_WHAT YOU HAVE TO DO_
All the records below must be returned exactly as they stand.

_PROVIDED INFORMATION_
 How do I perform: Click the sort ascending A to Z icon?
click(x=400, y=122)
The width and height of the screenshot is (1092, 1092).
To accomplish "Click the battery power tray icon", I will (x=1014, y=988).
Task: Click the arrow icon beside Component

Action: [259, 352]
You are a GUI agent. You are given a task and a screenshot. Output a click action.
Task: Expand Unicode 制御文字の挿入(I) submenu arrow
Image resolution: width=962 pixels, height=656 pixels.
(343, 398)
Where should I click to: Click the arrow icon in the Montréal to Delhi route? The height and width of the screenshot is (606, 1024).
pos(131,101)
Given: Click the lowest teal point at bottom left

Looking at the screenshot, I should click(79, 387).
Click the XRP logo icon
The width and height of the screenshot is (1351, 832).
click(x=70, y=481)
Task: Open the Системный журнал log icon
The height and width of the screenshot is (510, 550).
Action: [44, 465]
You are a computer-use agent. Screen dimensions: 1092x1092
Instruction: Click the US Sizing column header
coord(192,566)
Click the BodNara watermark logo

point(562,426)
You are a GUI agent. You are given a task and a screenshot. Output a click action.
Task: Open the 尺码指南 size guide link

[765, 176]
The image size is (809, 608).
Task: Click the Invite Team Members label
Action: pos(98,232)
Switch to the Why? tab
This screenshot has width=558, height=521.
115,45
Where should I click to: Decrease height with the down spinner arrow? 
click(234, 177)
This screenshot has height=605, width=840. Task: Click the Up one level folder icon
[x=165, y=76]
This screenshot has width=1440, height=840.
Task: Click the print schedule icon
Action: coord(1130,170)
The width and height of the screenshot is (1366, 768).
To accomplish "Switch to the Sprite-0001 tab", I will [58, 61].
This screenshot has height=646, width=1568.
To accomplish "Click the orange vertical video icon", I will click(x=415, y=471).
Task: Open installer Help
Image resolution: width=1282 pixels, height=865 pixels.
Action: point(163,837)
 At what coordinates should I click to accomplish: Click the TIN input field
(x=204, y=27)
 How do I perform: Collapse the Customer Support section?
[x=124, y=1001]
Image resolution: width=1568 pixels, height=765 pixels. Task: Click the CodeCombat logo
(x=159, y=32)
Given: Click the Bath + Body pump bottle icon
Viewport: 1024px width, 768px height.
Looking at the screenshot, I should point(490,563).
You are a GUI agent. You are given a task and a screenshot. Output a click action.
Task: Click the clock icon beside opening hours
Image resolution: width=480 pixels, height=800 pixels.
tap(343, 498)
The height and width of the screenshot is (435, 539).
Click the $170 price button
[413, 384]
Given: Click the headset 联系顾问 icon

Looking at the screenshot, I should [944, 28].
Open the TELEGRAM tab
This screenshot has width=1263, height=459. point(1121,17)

_RESPONSE AREA_
 How do I perform: Click the sort ascending A to Z icon?
click(x=400, y=122)
The width and height of the screenshot is (1092, 1092).
To accomplish "Click the battery power tray icon", I will (x=1014, y=988).
Task: Click the arrow icon beside Component

Action: [259, 352]
You are a GUI agent. You are given a task and a screenshot. Output a click action.
Task: Expand Unicode 制御文字の挿入(I) submenu arrow
Image resolution: width=962 pixels, height=656 pixels.
(343, 398)
Where should I click to: Click the arrow icon in the Montréal to Delhi route? The height and width of the screenshot is (606, 1024).
pos(131,101)
Given: Click the lowest teal point at bottom left

Looking at the screenshot, I should click(79, 387).
Click the XRP logo icon
The width and height of the screenshot is (1351, 832).
click(x=70, y=481)
Task: Open the Системный журнал log icon
The height and width of the screenshot is (510, 550).
Action: [44, 465]
You are a computer-use agent. Screen dimensions: 1092x1092
Instruction: Click the US Sizing column header
coord(192,566)
Click the BodNara watermark logo

point(562,426)
You are a GUI agent. You are given a task and a screenshot. Output a click action.
Task: Open the 尺码指南 size guide link

[765, 176]
The image size is (809, 608).
Task: Click the Invite Team Members label
Action: pos(98,232)
Switch to the Why? tab
This screenshot has width=558, height=521.
115,45
Where should I click to: Decrease height with the down spinner arrow? 
click(234, 177)
This screenshot has height=605, width=840. Task: Click the Up one level folder icon
[x=165, y=76]
This screenshot has width=1440, height=840.
Task: Click the print schedule icon
Action: coord(1130,170)
The width and height of the screenshot is (1366, 768).
To accomplish "Switch to the Sprite-0001 tab", I will [58, 61].
This screenshot has height=646, width=1568.
To accomplish "Click the orange vertical video icon", I will click(x=415, y=471).
Task: Open installer Help
Image resolution: width=1282 pixels, height=865 pixels.
Action: point(163,837)
 At what coordinates should I click to accomplish: Click the TIN input field
(x=204, y=27)
 How do I perform: Collapse the Customer Support section?
[x=124, y=1001]
Image resolution: width=1568 pixels, height=765 pixels. Task: Click the CodeCombat logo
(x=159, y=32)
Given: Click the Bath + Body pump bottle icon
Viewport: 1024px width, 768px height.
Looking at the screenshot, I should point(490,563).
You are a GUI agent. You are given a task and a screenshot. Output a click action.
Task: Click the clock icon beside opening hours
Image resolution: width=480 pixels, height=800 pixels.
tap(343, 498)
The height and width of the screenshot is (435, 539).
Click the $170 price button
[413, 384]
Given: Click the headset 联系顾问 icon

Looking at the screenshot, I should [944, 28].
Open the TELEGRAM tab
This screenshot has width=1263, height=459. point(1121,17)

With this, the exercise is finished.